## How to complete this task:
Pull each line containing "computer" out of the listing below.

## Data for this task:
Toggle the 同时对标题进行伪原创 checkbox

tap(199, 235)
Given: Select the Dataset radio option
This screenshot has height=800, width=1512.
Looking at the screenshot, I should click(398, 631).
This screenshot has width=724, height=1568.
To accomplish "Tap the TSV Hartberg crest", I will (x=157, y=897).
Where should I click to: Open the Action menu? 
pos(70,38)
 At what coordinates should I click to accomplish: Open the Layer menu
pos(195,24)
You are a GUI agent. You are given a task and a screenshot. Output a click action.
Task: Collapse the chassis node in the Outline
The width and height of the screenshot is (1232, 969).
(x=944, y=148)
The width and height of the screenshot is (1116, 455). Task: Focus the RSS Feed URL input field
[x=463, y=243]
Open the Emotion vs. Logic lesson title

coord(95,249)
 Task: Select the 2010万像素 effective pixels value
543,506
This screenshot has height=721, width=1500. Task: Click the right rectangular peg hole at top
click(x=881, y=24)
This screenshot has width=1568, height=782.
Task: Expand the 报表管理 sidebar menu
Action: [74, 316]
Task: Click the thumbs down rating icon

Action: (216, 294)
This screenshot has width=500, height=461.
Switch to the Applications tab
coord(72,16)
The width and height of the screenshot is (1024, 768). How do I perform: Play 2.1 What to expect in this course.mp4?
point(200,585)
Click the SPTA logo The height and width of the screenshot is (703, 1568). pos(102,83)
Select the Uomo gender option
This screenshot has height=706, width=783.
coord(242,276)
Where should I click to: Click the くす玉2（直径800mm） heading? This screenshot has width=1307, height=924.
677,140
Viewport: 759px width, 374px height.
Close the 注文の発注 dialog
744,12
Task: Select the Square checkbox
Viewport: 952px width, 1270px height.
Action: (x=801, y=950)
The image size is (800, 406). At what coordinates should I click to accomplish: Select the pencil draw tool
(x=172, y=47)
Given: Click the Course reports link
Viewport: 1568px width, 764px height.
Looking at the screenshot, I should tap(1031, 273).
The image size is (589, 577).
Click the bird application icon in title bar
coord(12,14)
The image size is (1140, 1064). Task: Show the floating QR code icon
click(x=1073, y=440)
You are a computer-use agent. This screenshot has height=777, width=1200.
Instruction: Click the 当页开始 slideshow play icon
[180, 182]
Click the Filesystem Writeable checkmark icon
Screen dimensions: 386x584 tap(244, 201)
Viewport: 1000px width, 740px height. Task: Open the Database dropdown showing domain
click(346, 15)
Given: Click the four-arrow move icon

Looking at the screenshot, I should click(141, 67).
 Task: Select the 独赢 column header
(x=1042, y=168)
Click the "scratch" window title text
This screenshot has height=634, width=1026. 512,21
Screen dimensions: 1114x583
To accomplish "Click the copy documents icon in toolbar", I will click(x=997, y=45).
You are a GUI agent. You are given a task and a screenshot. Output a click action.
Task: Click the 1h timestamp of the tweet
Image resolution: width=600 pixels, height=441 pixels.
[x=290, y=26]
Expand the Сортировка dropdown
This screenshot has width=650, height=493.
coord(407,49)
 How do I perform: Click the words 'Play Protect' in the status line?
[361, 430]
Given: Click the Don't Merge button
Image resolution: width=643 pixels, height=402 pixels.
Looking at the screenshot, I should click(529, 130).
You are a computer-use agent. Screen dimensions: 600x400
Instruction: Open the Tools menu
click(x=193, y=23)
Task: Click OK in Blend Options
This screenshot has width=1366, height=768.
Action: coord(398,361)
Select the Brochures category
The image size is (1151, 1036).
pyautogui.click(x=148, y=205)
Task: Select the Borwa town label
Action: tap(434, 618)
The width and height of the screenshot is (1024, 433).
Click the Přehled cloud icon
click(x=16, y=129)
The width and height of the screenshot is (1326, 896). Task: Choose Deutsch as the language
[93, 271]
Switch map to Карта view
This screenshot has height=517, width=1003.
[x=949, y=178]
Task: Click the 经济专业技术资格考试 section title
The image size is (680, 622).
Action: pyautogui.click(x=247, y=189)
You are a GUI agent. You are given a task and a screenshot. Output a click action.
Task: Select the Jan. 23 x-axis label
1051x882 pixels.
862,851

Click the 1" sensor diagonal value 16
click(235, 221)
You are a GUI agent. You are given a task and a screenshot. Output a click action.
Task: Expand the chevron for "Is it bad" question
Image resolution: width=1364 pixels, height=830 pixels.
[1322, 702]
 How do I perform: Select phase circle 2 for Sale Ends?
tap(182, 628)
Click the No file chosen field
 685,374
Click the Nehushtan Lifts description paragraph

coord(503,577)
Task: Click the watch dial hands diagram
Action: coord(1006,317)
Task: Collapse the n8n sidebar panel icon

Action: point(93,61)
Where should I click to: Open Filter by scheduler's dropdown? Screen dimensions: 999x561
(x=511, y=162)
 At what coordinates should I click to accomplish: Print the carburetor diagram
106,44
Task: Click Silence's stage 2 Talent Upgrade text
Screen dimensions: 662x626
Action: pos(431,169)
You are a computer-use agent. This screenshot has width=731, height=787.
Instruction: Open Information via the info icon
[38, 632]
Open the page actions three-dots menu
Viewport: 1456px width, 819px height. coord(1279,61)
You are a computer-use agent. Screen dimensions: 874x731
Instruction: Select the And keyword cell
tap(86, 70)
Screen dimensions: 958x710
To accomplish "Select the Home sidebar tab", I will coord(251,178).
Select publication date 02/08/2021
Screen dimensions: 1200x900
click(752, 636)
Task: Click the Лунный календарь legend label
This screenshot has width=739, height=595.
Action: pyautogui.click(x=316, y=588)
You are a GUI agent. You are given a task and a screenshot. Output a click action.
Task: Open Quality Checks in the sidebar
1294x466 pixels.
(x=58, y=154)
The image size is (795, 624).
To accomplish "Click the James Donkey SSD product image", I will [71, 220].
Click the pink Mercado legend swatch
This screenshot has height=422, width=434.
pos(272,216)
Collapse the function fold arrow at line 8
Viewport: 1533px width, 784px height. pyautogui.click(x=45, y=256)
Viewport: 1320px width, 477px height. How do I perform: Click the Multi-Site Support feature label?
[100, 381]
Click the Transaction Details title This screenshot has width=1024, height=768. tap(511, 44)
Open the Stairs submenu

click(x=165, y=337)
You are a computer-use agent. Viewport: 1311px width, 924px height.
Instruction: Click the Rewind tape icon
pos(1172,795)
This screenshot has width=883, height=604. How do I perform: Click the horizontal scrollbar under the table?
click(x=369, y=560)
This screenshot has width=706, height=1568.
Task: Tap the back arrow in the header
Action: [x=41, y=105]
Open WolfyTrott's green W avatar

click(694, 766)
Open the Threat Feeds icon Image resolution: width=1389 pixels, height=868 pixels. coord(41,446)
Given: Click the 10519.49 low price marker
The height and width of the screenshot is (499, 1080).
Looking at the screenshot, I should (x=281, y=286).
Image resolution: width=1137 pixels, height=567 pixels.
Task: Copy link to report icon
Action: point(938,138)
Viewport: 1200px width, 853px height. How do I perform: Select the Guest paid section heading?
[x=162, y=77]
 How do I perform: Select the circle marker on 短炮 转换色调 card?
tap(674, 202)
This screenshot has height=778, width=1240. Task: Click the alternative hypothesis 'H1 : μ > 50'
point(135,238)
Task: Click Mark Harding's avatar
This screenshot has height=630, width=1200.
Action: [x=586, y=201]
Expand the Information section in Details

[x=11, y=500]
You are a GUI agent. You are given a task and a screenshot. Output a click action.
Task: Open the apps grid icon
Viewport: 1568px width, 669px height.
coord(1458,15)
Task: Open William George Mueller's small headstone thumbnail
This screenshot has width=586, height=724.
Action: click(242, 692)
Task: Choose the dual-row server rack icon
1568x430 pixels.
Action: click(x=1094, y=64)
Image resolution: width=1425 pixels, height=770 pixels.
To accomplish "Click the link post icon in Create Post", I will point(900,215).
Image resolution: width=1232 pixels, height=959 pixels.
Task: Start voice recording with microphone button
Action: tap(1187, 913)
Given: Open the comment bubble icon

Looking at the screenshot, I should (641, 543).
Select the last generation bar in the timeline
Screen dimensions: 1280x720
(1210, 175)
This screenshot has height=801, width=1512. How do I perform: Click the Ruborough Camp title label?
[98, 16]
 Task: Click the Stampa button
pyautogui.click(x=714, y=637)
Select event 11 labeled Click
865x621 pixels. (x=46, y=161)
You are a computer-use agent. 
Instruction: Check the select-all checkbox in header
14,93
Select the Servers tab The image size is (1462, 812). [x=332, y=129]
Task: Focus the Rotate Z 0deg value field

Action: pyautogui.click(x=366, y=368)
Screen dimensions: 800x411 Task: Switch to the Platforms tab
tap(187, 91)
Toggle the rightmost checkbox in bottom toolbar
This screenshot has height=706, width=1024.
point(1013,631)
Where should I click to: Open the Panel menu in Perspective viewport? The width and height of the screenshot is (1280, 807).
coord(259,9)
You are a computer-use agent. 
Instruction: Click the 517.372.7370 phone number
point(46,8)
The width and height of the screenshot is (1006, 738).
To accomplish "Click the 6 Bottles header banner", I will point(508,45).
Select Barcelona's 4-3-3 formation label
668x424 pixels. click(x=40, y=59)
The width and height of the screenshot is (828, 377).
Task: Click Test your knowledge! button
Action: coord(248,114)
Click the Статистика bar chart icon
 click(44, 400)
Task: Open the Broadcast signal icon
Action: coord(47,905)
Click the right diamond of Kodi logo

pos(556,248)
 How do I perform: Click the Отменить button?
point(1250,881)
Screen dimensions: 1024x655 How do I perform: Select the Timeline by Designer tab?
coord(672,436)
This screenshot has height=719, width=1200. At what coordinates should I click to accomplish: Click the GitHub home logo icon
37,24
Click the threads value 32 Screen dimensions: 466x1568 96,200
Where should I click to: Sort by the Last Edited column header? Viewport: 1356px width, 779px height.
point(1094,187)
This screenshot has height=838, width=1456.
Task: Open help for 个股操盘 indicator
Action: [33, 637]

## Your solution:
You are a computer-use agent. This screenshot has height=777, width=1200.
You are a computer-use agent. Screen dimensions: 600x400
You are a computer-use agent. This screenshot has width=731, height=787.
You are a computer-use agent. Screen dimensions: 874x731
You are a computer-use agent. Viewport: 1311px width, 924px height.
You are a computer-use agent. 
You are a computer-use agent. 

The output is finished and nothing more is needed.